▶ PROMPT 1
Rewrite part of the records as a numbered list with blank lines omitted, starting at the line containing "Where should I click to: Open Veure" and ending at the line containing "(x=274, y=370)", both included.

# Start of PAGE EXCERPT

Re: [julia-users] Broadcasting variables

Amit Murthy Mon, 01 Dec 2014 21:22:05 -0800

Issue - https://github.com/JuliaLang/julia/issues/9219


On Tue, Dec 2, 2014 at 10:04 AM, Amit Murthy <amit.mur...@gmail.com> wrote:

> From the documentation - "Modules in Julia are separate global variable
> workspaces."
>
> So what is happening is that the anonymous function in "remotecall(i,
> x->(global const X=x; nothing), localX)" creates X as module global.
>
> The following works:
>
> module ParallelStuff
> export doparallelstuff
>
> function doparallelstuff()(m = 10, n = 20)
>     # initialize variables
>     localX = Base.shmem_rand(m; pids=procs())
>     localY = Base.shmem_rand(n; pids=procs())
>     localf = [x->i+sum(x) for i=1:m]
>     localg = [x->i+sum(x) for i=1:n]
>
>     # broadcast variables to all worker processes (thanks to Amit Murthy
> for suggesting this syntax)
>     @sync begin
>         for i in procs(localX)
>             remotecall(i, x->(global X=x; nothing), localX)
>             remotecall(i, x->(global Y=x; nothing), localY)
>             remotecall(i, x->(global f=x; nothing), localf)
>             remotecall(i, x->(global g=x; nothing), localg)
>         end
>     end
>
>     # compute
>     for iteration=1:1
>         @everywhere begin
>             X=ParallelStuff.X
>             Y=ParallelStuff.Y
>             f=ParallelStuff.f
>             g=ParallelStuff.g
>             for i=localindexes(X)
>                 X[i] = f[i](Y)
>             end
>             for j=localindexes(Y)
>                 Y[j] = g[j](X)
>             end
>         end
>     end
> end
>
> end #module
>
>
> While remotecall, @everywhere, etc run under Main, the fact that the
> closure variables refers to Module ParallelStuff is pretty confusing.....
> I think we need a better way to handle this.
>
>
> On Tue, Dec 2, 2014 at 4:58 AM, Madeleine Udell <madeleine.ud...@gmail.com
> > wrote:
>
>> Thanks to Blake and Amit for some excellent suggestions! Both strategies
>> work fine when embedded in functions, but not when those functions are
>> embedded in modules. For example, the following throws an error:
>>
>> @everywhere include("ParallelStuff.jl")
>> @everywhere using ParallelStuff
>> doparallelstuff()
>>
>> when ParallelStuff.jl contains the following code:
>>
>> module ParallelStuff
>> export doparallelstuff
>>
>> function doparallelstuff(m = 10, n = 20)
>>     # initialize variables
>>     localX = Base.shmem_rand(m; pids=procs())
>>     localY = Base.shmem_rand(n; pids=procs())
>>     localf = [x->i+sum(x) for i=1:m]
>>     localg = [x->i+sum(x) for i=1:n]
>>
>>     # broadcast variables to all worker processes (thanks to Amit Murthy
>> for suggesting this syntax)
>>     @sync begin
>>         for i in procs(localX)

# End of PAGE EXCERPT
# Start of RECORDED INFORMATION

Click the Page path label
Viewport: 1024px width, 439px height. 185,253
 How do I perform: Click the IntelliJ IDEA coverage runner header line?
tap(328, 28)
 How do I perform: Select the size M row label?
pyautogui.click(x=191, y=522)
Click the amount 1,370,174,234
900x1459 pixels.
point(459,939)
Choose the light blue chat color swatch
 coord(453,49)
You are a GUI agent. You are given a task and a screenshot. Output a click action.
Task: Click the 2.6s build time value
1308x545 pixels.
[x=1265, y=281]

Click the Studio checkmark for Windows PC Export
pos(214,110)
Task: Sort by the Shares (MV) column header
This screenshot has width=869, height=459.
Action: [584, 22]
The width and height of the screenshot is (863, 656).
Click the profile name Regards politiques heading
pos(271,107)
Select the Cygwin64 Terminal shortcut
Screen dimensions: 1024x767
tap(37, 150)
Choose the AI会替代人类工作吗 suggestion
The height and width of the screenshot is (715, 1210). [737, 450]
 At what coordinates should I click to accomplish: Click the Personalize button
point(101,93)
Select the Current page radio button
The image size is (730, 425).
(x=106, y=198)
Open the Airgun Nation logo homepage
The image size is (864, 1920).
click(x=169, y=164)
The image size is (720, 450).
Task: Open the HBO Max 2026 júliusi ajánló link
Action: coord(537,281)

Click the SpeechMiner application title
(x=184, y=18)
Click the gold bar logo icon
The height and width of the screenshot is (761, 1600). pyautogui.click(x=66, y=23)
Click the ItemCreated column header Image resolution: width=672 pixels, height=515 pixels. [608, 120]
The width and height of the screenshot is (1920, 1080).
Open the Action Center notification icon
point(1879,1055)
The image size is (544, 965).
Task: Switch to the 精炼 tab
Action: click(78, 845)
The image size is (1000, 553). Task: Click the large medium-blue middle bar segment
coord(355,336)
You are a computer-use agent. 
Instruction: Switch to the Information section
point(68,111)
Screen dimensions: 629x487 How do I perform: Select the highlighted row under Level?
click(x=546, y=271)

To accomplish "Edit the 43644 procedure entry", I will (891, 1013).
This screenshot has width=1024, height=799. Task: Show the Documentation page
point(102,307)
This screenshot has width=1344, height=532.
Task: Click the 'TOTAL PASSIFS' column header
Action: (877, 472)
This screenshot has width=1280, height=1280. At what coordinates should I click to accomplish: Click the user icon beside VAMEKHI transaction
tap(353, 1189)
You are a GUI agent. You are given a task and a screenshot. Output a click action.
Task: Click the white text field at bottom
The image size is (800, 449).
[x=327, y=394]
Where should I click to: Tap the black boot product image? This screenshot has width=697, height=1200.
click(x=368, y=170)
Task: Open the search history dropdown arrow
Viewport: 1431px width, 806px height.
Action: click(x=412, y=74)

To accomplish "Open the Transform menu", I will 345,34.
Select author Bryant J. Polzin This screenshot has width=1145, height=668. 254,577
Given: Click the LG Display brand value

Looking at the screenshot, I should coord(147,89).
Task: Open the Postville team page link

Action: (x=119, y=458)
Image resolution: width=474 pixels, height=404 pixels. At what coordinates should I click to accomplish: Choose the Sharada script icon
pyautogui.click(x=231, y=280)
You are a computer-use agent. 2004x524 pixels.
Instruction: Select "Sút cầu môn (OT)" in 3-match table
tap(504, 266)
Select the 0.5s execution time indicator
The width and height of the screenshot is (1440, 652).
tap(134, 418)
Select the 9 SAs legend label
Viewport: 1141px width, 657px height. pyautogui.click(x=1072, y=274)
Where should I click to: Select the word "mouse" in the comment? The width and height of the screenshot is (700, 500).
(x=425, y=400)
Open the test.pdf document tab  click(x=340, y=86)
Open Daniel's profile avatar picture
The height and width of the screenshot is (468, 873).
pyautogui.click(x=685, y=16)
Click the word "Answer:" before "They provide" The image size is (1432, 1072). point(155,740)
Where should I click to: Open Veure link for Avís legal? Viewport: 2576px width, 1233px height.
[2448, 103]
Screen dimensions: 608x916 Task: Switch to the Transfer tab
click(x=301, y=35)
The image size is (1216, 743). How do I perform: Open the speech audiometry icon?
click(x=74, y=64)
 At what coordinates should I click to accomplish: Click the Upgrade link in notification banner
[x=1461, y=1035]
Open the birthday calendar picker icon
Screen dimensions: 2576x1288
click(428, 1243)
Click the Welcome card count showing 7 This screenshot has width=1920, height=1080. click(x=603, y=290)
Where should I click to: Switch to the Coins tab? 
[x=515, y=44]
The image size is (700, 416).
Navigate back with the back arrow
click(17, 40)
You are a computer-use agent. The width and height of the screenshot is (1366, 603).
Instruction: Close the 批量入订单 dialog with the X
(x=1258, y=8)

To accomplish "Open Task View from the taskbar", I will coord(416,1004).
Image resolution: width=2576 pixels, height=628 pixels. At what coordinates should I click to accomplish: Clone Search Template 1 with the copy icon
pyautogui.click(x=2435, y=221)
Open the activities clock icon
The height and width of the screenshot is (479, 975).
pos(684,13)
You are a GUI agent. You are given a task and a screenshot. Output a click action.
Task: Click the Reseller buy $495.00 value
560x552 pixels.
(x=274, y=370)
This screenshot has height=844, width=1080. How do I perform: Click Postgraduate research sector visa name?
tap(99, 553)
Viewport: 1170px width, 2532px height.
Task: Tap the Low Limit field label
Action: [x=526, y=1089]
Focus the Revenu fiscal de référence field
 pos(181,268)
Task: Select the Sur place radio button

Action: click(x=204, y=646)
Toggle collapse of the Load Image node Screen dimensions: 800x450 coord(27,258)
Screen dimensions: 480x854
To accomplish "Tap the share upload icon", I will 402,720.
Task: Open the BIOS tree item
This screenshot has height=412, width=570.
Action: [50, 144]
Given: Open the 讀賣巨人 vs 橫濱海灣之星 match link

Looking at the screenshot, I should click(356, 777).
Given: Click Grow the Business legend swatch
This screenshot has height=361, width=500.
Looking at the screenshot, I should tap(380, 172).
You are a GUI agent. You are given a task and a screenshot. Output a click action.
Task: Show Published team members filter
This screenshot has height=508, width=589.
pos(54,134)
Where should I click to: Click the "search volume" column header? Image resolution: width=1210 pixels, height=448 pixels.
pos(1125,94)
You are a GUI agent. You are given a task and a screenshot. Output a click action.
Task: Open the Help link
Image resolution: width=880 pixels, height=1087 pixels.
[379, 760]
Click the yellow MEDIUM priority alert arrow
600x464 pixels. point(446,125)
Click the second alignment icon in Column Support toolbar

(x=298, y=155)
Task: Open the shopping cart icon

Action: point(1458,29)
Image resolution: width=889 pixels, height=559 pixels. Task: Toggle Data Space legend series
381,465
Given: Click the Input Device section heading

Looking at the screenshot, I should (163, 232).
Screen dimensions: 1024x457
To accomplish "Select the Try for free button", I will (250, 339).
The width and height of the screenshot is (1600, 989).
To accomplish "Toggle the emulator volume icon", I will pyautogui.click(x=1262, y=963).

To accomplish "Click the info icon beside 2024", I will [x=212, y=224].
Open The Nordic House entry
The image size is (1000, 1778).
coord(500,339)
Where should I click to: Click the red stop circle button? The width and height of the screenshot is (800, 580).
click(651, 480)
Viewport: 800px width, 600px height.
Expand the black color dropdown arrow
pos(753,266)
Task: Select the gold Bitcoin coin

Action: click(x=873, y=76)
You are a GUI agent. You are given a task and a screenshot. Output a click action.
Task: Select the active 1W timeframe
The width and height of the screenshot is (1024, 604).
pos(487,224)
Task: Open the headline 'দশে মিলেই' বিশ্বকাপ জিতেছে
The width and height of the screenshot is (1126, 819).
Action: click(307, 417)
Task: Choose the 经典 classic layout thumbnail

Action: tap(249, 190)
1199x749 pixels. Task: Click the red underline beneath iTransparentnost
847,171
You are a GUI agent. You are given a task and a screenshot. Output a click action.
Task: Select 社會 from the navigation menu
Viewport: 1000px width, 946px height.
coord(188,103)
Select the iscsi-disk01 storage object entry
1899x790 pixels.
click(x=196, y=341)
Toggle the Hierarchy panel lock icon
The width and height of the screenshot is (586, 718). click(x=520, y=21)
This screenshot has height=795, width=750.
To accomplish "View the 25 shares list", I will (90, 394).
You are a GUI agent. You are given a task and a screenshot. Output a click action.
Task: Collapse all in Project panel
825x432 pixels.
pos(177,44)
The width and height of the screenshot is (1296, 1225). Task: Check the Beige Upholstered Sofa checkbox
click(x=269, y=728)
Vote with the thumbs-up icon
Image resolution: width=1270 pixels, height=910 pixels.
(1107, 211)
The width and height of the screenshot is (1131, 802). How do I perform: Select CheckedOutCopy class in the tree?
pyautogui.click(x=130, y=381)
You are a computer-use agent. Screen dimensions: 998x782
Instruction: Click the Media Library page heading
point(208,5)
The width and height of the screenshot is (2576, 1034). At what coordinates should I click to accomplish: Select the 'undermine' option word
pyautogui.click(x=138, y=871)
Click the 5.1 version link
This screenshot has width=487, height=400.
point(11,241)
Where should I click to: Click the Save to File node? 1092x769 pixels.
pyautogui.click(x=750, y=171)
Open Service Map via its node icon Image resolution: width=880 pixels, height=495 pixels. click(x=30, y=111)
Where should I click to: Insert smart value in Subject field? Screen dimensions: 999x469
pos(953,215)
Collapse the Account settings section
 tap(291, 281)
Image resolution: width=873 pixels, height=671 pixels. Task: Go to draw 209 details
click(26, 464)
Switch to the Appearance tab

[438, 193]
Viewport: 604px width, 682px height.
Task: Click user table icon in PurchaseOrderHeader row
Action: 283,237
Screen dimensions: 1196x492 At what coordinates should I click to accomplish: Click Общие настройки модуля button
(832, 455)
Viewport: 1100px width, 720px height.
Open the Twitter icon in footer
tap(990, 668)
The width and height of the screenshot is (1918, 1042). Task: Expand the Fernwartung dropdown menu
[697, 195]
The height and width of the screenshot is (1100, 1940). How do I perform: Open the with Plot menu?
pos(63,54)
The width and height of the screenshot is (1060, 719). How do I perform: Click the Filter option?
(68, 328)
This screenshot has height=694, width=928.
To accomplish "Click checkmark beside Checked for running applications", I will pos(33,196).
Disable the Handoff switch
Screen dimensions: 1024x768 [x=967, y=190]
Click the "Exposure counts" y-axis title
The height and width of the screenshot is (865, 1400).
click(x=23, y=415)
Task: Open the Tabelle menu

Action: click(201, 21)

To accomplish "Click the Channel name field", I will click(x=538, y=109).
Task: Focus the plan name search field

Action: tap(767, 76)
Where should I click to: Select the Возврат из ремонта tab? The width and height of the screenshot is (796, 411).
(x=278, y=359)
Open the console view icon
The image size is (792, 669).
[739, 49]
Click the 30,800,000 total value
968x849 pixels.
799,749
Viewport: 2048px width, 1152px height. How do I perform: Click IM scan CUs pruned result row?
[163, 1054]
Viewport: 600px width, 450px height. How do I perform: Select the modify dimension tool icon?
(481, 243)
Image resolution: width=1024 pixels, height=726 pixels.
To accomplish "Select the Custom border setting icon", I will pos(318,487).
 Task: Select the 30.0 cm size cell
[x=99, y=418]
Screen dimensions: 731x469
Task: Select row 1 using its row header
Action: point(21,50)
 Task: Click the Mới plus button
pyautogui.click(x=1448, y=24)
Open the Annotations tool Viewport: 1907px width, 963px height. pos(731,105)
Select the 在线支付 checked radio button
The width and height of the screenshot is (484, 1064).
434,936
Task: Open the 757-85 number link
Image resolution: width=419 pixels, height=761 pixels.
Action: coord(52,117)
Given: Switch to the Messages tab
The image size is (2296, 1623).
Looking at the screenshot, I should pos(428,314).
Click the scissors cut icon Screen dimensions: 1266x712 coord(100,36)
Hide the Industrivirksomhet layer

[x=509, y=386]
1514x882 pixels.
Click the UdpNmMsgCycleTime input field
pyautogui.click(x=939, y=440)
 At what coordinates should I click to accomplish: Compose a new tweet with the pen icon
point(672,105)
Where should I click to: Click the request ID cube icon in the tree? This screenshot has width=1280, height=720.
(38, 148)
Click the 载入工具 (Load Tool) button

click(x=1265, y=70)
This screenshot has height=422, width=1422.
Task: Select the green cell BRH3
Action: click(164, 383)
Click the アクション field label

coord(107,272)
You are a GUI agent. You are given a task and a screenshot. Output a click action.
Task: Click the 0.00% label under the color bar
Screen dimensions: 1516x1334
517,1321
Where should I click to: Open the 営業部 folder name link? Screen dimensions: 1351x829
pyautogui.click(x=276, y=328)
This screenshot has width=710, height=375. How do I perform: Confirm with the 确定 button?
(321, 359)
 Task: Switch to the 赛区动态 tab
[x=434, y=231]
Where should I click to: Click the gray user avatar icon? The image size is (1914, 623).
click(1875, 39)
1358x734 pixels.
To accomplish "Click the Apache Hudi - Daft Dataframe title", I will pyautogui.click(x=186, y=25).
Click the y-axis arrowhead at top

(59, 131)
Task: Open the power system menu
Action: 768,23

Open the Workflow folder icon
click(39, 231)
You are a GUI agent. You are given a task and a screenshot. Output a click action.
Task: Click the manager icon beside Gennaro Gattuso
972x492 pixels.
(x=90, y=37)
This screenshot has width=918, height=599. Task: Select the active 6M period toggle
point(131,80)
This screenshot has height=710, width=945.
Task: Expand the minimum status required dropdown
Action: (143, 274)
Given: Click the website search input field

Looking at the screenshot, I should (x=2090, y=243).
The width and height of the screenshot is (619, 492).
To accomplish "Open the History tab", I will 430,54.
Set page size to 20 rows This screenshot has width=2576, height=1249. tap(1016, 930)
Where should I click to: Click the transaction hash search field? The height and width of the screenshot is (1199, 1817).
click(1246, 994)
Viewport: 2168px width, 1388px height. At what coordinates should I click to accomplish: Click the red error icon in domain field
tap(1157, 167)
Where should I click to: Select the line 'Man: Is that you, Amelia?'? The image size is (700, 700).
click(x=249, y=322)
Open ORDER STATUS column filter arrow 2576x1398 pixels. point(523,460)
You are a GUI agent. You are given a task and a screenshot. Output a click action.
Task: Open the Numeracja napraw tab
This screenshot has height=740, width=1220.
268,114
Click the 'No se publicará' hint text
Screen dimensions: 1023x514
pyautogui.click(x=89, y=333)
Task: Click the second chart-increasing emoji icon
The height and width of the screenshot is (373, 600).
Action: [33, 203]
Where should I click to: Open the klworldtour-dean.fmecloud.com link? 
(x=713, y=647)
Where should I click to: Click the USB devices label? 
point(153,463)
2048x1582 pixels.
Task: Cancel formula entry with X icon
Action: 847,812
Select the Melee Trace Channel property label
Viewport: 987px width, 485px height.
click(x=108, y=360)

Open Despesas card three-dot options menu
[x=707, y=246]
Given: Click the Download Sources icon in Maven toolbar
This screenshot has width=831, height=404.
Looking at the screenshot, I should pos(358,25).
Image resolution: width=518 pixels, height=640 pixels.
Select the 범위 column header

# End of RECORDED INFORMATION

▶ PROMPT 2
In the thread on broadcasting variables, what does the quoted documentation say modules in Julia are?

▶ RESPONSE 1
1. Where should I click to: Open Veure link for Avís legal? Viewport: 2576px width, 1233px height.
2. [2448, 103]
3. Screen dimensions: 608x916 Task: Switch to the Transfer tab
4. click(x=301, y=35)
5. The image size is (1216, 743). How do I perform: Open the speech audiometry icon?
6. click(x=74, y=64)
7.  At what coordinates should I click to accomplish: Click the Upgrade link in notification banner
8. [x=1461, y=1035]
9. Open the birthday calendar picker icon
10. Screen dimensions: 2576x1288
11. click(428, 1243)
12. Click the Welcome card count showing 7 This screenshot has width=1920, height=1080. click(x=603, y=290)
13. Where should I click to: Switch to the Coins tab? 
14. [x=515, y=44]
15. The image size is (700, 416).
16. Navigate back with the back arrow
17. click(17, 40)
18. You are a computer-use agent. The width and height of the screenshot is (1366, 603).
19. Instruction: Close the 批量入订单 dialog with the X
20. (x=1258, y=8)
21. To accomplish "Open Task View from the taskbar", I will coord(416,1004).
22. Image resolution: width=2576 pixels, height=628 pixels. At what coordinates should I click to accomplish: Clone Search Template 1 with the copy icon
23. pyautogui.click(x=2435, y=221)
24. Open the activities clock icon
25. The height and width of the screenshot is (479, 975).
26. pos(684,13)
27. You are a GUI agent. You are given a task and a screenshot. Output a click action.
28. Task: Click the Reseller buy $495.00 value
29. 560x552 pixels.
30. (x=274, y=370)

▶ RESPONSE 2
Separate global variable workspaces.